Nel corso dei 2 giorni, la delegazione ha visitato i reparti e incontrato i team clinici e organizzativi dell’Istituto, con un focus su tecnologie avanzate, protocolli multidisciplinari, presa in carico del paziente e continuità assistenziale. Sessioni tecniche approfondiranno temi chiave della trapiantologia contemporanea, tra cui le tecniche di perfusione nei prelievi da donatori a cuore non battente, e il trapianto di fegato in età pediatrica. “Il rapporto tra ISMETT e Malta – ha dichiarato Angelo Luca, direttore di ISMETT – si fonda su 14 anni di collaborazione continuativa che, nel tempo, ha garantito cure altamente specialistiche e interventi salvavita a numerosi pazienti maltesi, contribuendo al contempo, grazie alla donazione di organi di cittadini maltesi, a offrire nuove possibilità di cura anche a pazienti siciliani con insufficienza d’organo in fase terminale”. “Questa visita – continua Angelo Luca – conferma la profondità del legame che ci unisce e rappresenta un’occasione operativa per definire i prossimi passi della cooperazione: il confronto diretto tra i professionisti è il motore che ci permette di elevare costantemente gli standard di qualità e sicurezza dei trapianti, a beneficio dei pazienti di tutto il Mediterraneo”.
ISMETT conferma il proprio impegno nel promuovere partnership orientate alla formazione, all’innovazione clinica e al miglioramento dell’esperienza di cura. “L’incontro di oggi in ISMETT ha un significato che va oltre i numeri e oltre la dimensione clinica – sottolinea Giacomo Scalzo, Dirigente Generale dell’Assessorato Regionale della Salute. – La presenza della delegazione maltese riconosce un modello di sanità ad alta complessità che mette al centro, prima di tutto, la persona: l’ascolto, l’accoglienza, la chiarezza nella comunicazione, la continuità di cura.
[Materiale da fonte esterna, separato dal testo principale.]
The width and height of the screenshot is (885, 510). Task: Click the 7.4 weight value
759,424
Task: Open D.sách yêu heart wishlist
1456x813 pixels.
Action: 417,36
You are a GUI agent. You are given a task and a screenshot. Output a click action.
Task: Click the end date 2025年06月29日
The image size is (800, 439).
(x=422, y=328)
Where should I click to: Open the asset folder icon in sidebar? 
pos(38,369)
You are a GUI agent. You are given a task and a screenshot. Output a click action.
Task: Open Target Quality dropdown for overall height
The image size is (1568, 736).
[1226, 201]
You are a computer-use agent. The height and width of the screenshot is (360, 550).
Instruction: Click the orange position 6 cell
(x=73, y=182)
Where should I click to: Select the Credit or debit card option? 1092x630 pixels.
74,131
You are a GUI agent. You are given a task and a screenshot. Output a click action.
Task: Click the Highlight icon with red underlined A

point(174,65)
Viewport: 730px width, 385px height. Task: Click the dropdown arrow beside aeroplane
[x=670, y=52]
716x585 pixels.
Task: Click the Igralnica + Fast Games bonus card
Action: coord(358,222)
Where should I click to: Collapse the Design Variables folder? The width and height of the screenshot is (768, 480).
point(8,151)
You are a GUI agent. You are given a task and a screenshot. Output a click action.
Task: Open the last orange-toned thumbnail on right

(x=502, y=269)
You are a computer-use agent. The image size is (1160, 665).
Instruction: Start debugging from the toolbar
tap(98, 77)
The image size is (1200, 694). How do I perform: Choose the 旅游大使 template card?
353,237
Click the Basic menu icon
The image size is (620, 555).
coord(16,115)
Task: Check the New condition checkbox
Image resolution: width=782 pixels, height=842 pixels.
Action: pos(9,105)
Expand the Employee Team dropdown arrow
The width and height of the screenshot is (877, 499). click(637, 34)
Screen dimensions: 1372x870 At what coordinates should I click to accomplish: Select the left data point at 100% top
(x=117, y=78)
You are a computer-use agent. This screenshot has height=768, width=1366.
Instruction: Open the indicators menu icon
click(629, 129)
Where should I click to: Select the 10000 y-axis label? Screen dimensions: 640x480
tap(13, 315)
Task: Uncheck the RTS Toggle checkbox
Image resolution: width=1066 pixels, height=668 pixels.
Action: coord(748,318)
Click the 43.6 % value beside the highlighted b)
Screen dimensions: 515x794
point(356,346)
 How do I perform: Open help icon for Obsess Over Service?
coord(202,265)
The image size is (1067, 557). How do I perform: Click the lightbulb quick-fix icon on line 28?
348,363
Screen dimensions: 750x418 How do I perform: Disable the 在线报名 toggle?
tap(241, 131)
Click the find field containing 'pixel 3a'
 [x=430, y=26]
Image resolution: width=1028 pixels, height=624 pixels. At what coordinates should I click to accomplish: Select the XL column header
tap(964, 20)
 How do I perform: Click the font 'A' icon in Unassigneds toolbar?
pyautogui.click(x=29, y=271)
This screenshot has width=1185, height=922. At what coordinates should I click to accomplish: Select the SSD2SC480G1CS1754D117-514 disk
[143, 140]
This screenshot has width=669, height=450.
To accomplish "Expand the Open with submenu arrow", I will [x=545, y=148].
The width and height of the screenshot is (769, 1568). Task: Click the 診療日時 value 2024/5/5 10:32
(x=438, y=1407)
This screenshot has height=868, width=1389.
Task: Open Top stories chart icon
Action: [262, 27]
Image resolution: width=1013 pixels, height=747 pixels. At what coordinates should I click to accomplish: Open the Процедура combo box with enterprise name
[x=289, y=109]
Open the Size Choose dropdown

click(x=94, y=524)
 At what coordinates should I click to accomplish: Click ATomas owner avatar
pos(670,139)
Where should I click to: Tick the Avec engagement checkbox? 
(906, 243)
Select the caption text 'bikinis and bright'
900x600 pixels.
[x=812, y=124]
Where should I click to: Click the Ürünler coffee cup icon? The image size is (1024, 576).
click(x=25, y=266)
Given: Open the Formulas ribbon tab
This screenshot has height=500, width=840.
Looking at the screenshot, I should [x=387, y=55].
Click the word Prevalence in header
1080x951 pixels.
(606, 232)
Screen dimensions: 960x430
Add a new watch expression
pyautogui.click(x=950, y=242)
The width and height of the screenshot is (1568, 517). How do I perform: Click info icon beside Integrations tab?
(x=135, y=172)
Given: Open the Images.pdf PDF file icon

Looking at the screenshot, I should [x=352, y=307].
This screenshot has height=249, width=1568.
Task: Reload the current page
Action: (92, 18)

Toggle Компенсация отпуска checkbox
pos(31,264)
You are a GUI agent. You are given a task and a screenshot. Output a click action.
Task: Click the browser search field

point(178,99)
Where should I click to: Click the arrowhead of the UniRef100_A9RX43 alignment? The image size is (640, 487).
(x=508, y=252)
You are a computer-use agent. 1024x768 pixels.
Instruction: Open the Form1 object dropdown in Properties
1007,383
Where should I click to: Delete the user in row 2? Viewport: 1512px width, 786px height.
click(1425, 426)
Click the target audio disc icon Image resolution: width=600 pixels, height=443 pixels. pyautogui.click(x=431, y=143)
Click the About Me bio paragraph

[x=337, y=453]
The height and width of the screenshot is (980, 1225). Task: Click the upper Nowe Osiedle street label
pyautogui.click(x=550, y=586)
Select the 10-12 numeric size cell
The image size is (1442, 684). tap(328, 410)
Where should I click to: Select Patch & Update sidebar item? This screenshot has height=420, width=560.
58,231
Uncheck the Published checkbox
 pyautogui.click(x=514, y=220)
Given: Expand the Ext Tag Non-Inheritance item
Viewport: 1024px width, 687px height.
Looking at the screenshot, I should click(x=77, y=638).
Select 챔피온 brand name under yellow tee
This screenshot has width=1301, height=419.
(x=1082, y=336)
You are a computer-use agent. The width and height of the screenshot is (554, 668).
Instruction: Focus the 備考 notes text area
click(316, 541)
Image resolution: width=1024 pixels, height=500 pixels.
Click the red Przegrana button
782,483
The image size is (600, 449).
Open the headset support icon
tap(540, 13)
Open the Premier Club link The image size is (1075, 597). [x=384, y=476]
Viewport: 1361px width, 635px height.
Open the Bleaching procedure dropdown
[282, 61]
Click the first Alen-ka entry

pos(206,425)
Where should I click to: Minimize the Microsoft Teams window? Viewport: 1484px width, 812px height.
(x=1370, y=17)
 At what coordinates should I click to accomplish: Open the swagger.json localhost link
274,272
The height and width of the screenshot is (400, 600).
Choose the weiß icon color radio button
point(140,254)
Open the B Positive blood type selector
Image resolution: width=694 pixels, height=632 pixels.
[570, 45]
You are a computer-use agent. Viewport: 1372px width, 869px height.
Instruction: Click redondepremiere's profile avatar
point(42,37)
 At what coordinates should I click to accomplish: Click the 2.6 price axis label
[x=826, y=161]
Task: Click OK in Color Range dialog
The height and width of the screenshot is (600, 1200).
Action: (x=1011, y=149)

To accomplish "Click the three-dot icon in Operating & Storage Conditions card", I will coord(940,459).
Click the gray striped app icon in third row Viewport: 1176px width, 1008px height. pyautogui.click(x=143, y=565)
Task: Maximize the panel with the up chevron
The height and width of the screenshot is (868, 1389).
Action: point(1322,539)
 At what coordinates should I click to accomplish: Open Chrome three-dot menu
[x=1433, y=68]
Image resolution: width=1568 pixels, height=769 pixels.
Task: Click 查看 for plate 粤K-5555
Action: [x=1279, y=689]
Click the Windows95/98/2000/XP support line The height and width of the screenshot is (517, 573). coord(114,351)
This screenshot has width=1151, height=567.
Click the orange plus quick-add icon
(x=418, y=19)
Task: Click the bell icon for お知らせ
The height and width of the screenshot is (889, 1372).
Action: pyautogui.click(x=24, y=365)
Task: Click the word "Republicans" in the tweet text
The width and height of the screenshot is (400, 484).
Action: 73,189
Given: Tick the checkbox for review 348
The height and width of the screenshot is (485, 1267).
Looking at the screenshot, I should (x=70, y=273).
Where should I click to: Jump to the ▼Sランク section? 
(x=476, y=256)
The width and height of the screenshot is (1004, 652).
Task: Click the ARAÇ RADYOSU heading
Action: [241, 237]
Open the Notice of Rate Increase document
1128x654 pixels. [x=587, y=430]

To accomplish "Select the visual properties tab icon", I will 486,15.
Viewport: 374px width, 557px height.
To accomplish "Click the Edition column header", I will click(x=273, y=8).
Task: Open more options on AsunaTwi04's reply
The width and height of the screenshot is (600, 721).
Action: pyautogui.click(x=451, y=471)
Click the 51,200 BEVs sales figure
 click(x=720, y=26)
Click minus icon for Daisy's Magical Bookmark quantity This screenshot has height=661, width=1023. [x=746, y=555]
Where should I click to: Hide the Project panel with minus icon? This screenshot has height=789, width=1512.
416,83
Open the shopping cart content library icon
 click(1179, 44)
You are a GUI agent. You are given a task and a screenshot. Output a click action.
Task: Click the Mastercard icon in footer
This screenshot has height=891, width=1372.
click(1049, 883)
In ISMETT la tecnologia più avanzata e i programmi di trapianto di eccellenza non sostituiscono il rapporto umano, ma lo rendono più forte. Perché l’innovazione ha valore solo se aiuta a curare meglio, in modo più sicuro e più accessibile. È questo il messaggio che oggi condividiamo, una sanità che unisce cooperazione internazionale e qualità delle cure, nel pieno rispetto della dignità di ogni persona.”